My retreat to Montmorency seemed to disconcert Madam d'Epinay; probably she did not expect it. My melancholy situation, the severity of the season, the general dereliction of me by my friends, all made her and Grimm believe, that by driving me to the last extremity, they should oblige me to implore mercy, and thus, by vile meanness, render myself contemptible, to be suffered to remain in an asylum which honor commanded me to leave. I left it so suddenly that they had not time to prevent the step from being taken, and they were reduced to the alternative of double or quit, to endeavor to ruin me entirely, or to prevail upon me to return. Grimm chose the former; but I am of opinion Madam d'Epinay would have preferred the latter, and this from her answer to my last letter, in which she seemed to have laid aside the airs she had given herself in the preceding ones, and to give an opening to an accommodation. The long delay of this answer, for which she made me wait a whole month, sufficiently indicates the difficulty she found in giving it a proper turn, and the deliberations by which it was preceded. She could not make any further advances without exposing herself; but after her former letters, and my sudden retreat from her house, it is impossible not to be struck with the care she takes in this letter not to suffer an offensive expression to escape her. I will copy it at length to enable my reader to judge of what she wrote:
GENEVA, January 17, 1758.
"SIR: I did not receive your letter of the 17th of December until yesterday. It was sent me in a box filled with different things, and which has been all this time upon the road. I shall answer only the postscript. You may recollect, sir, that we agreed the wages of the gardener of the Hermitage should pass through your hands, the better to make him feel that he depended upon you, and to avoid the ridiculous and indecent scenes which happened in the time of his predecessor. As a proof of this, the first quarter of his wages were given to you, and a few days before my departure we agreed I should reimburse you what you had advanced. I know that of this you, at first, made some difficulty; but I had desired you to make these advances; it was natural I should acquit myself towards you, and this we concluded upon. Cahouet informs me that you refused to receive the money. There is certainly some mistake in the matter. I have given orders that it may again be offered to you, and I see no reason for your wishing to pay my gardener, notwithstanding our conventions, and beyond the term even of your inhabiting the Hermitage. I therefore expect, sir, that recollecting everything I have the honor to state, you will not refuse to be reimbursed for the sums you have been pleased to advance for me."

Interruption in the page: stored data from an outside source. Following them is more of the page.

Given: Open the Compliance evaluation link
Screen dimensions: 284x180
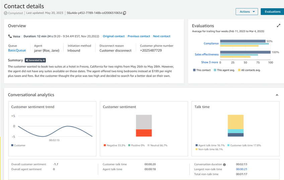Looking at the screenshot, I should click(x=211, y=44).
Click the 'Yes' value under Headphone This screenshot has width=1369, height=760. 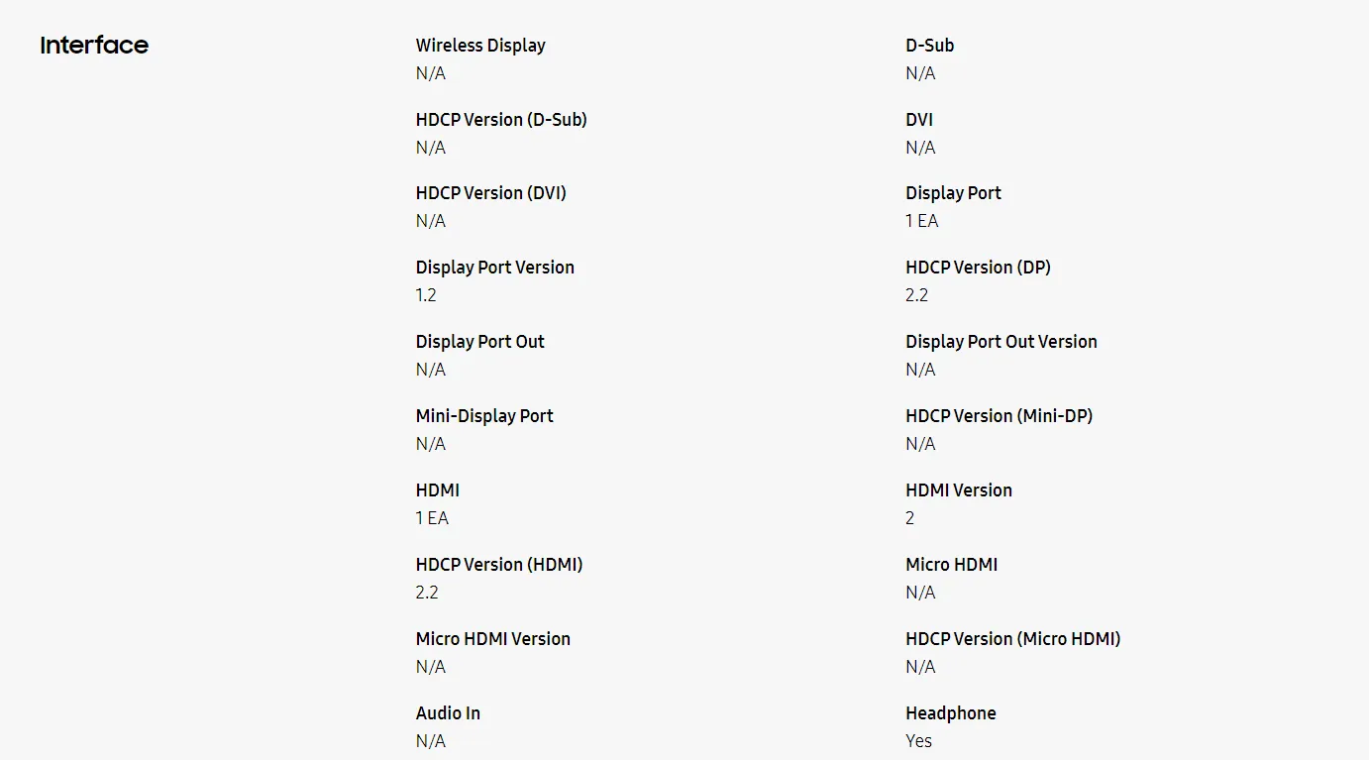click(x=918, y=741)
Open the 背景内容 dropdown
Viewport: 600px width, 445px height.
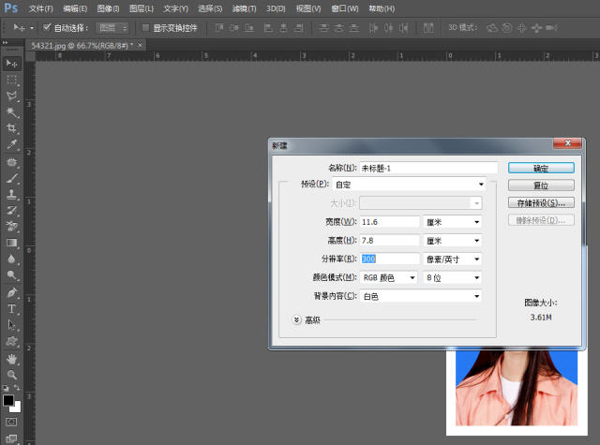tap(420, 296)
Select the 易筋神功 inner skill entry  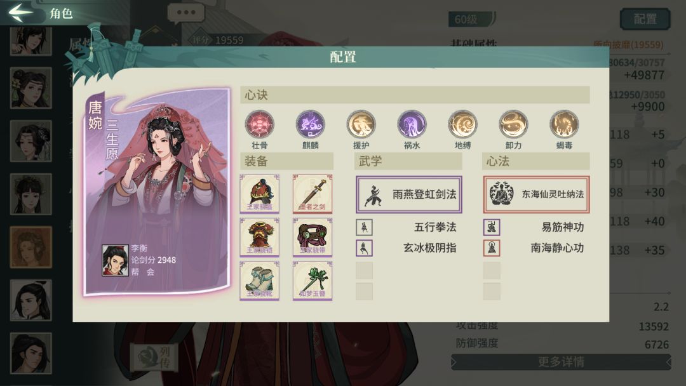tap(534, 227)
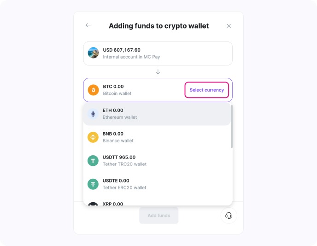The width and height of the screenshot is (317, 246).
Task: Click the Tether TRC20 icon
Action: point(93,161)
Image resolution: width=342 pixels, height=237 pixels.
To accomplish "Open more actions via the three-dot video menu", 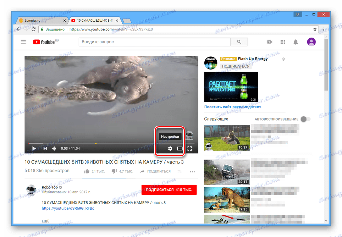I will click(x=192, y=171).
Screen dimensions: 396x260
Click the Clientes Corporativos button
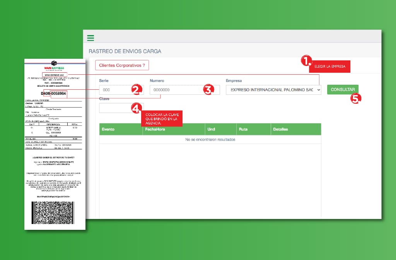122,65
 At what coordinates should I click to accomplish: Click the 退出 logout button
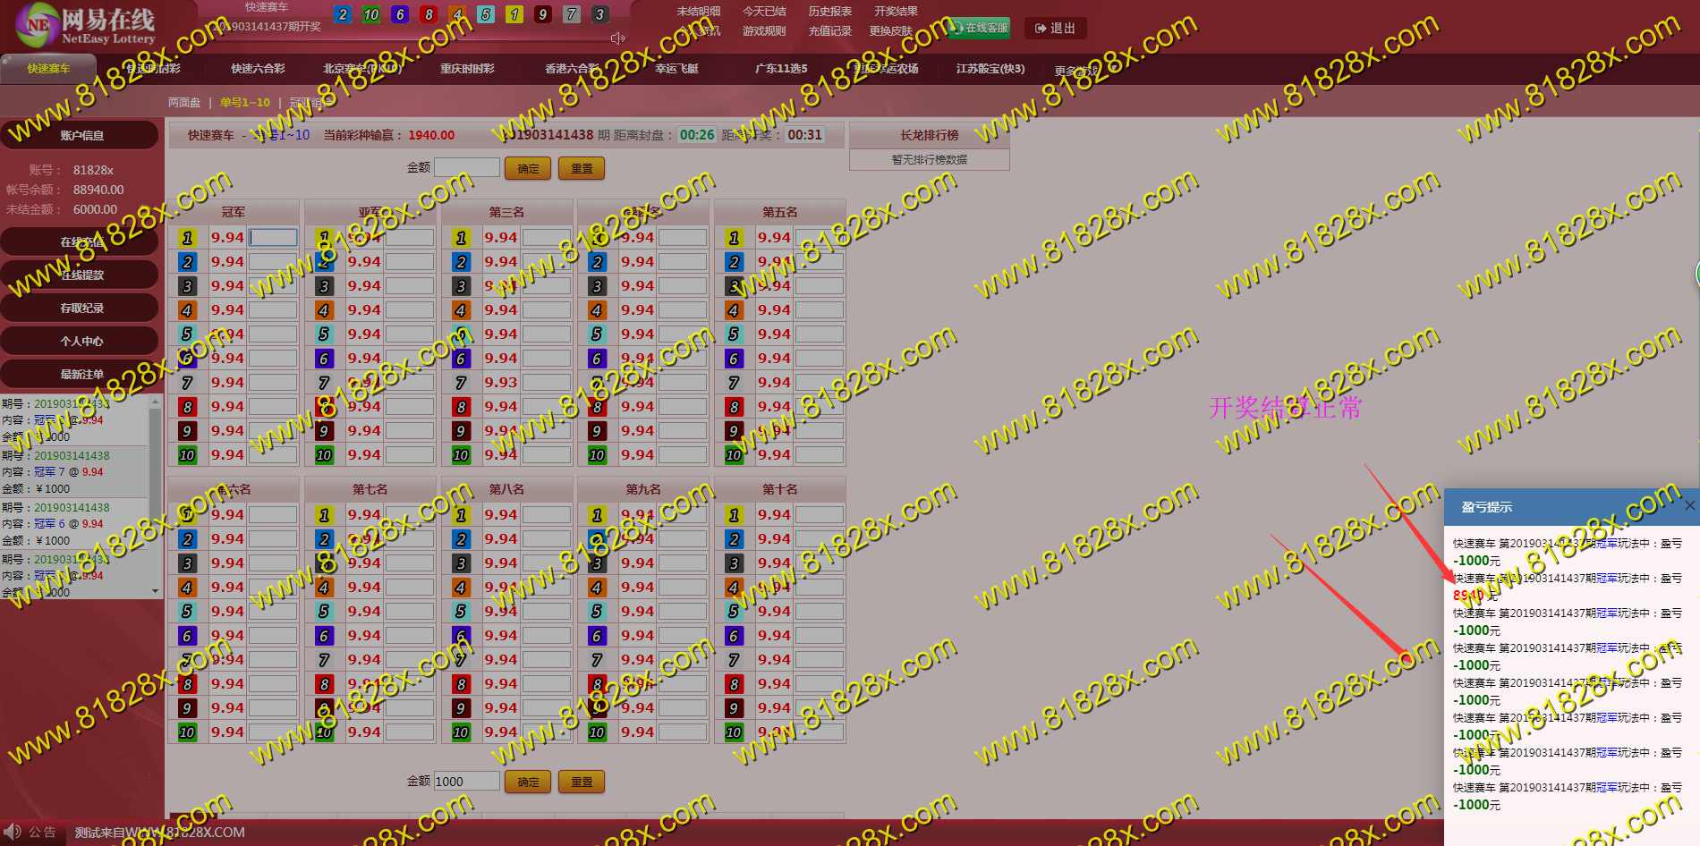click(x=1055, y=29)
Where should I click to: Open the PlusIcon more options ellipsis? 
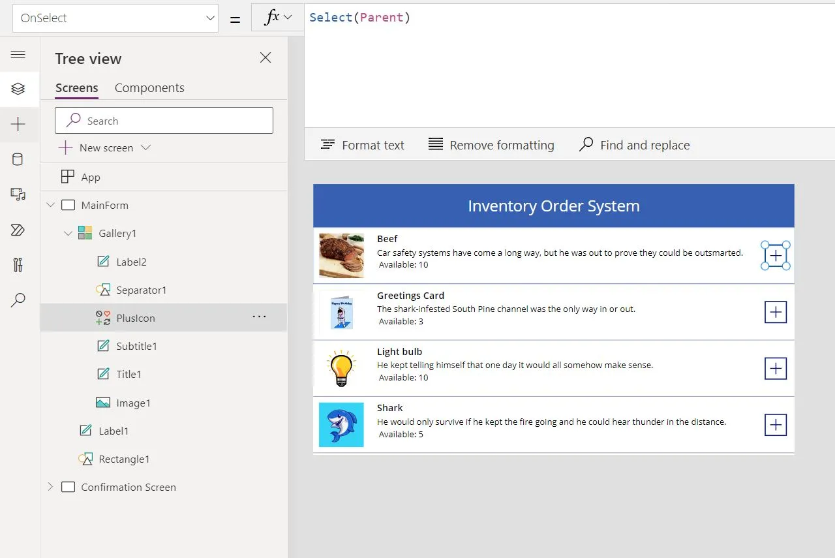(x=259, y=317)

After what had passed, not having the least confidence in Madam d' Epinay, I was unwilling to renew my connection with her; I returned no answer to this letter, and there our correspondence ended. Perceiving I had taken my resolution, she took hers; and, entering into all the views of Grimm and the Coterie Holbachique, she united her efforts with theirs to accomplish my destruction. Whilst they manoevured at Paris, she did the same at Geneva. Grimm, who afterwards went to her there, completed what she had begun. Tronchin, whom they had no difficulty in gaining over, seconded them powerfully, and became the most violent of my persecutors, without having against me, any more than Grimm had, the least subject of complaint. They all three spread in silence that of which the effects were seen there four years afterwards.

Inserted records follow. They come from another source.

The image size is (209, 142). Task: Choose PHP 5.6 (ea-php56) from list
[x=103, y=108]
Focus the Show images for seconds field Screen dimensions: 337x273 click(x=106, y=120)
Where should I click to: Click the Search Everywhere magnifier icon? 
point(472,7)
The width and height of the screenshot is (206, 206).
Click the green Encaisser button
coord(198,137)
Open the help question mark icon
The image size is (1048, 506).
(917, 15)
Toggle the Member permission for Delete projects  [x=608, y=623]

They had more trouble at Paris, where I was better known to the citizens, whose hearts, less disposed to hatred, less easily received its impressions. The better to direct their blow, they began by giving out that it was I who had left them. Thence, still feigning to be my friends, they dexterously spread their malignant accusations by complaining of the injustice of their friend. Their auditors, thus thrown off their guard, listened more attentively to what was said of me, and were inclined to blame my conduct. The secret accusations of perfidy and ingratitude were made with greater precaution, and by that means with greater effect. I knew they imputed to me the most atrocious crimes without being able to learn in what these consisted. All I could infer from public rumor was that this was founded upon the four following capital offences: my retiring to the country; my passion for Madam d'Houdetot; my refusing to accompany Madam d'Epinay to Geneva, and my leaving the Hermitage. If to these they added other griefs, they took their measures so well that it has hitherto been impossible for me to learn the subject of them.
It is therefore at this period that I think I may fix the establishment of a system, since adopted by those by whom my fate has been determined, and which has made such a progress as will seem miraculous to persons who know not with what facility everything which favors the malignity of man is established. I will endeavor to explain in a few words what to me appeared visible in this profound and obscure system.

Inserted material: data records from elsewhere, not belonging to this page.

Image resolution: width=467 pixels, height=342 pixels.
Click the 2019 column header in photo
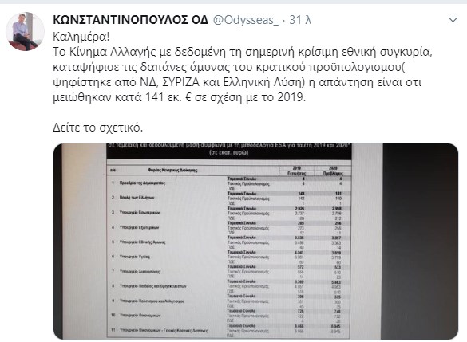pos(297,171)
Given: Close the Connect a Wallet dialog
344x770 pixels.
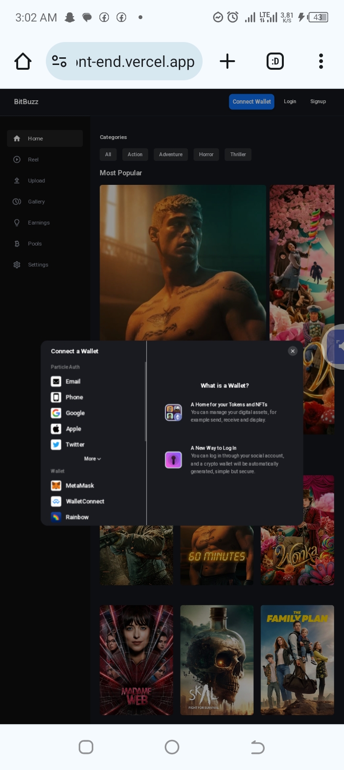Looking at the screenshot, I should click(293, 351).
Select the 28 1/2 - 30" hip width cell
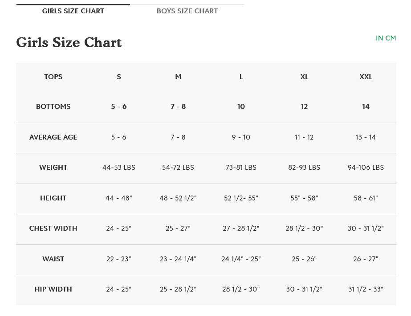Image resolution: width=411 pixels, height=316 pixels. point(241,289)
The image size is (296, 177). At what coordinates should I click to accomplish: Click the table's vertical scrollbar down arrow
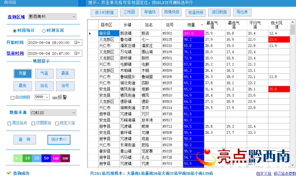pyautogui.click(x=292, y=165)
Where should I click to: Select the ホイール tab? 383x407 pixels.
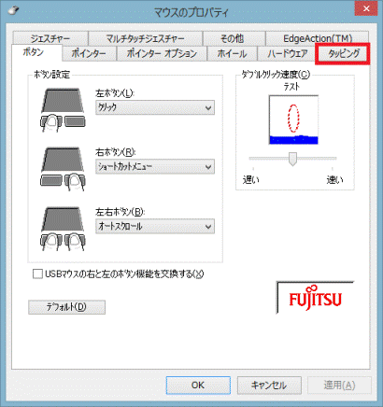tap(232, 53)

With a name already distinguished and known throughout all Europe, I had still preserved my primitive simplicity. My mortal aversion to all party faction and cabal had kept me free and independent, without any other chain than the attachments of my heart. Alone, a stranger, without family or fortune, and unconnected with everything except my principles and duties, I intrepidly followed the paths of uprightness, never flattering or favoring any person at the expense of truth and justice. Besides, having lived for two years past in solitude, without observing the course of events, I was unconnected with the affairs of the world, and not informed of what passed, nor desirous of being acquainted with it. I lived four leagues from Paris as much separated from that. capital by my negligence as I should have been in the Island of Tinian by the sea.
Grimm, Diderot and D'Holbach were, on the contrary, in the centre of the vortex, lived in the great world, and divided amongst them almost all the spheres of it. The great wits, men of letters, men of long robe, and women, all listened to them when they chose to act in concert. The advantage three men in this situation united must have over a fourth in mine, cannot but already appear. It is true Diderot and D'Holbach were incapable, at least I think so, of forming black conspiracies; one of them was not base enough, nor the other sufficiently able; but it was for this reason that the party was more united. Grimm alone formed his plan in his own mind, and discovered more of it than was necessary to induce his associates to concur in the execution. The ascendency he had gained over them made this quite easy, and the effect of the whole answered to the superiority of his talents.
It was with these, which were of a superior kind, that, perceiving the advantage he might acquire from our respective situations, he conceived the project of overturning my reputation, and, without exposing himself, of giving me one of a nature quite opposite, by raising up about me an edifice of obscurity which it was impossible for me to penetrate, and by that means throw a light upon his manoevures and unmask him.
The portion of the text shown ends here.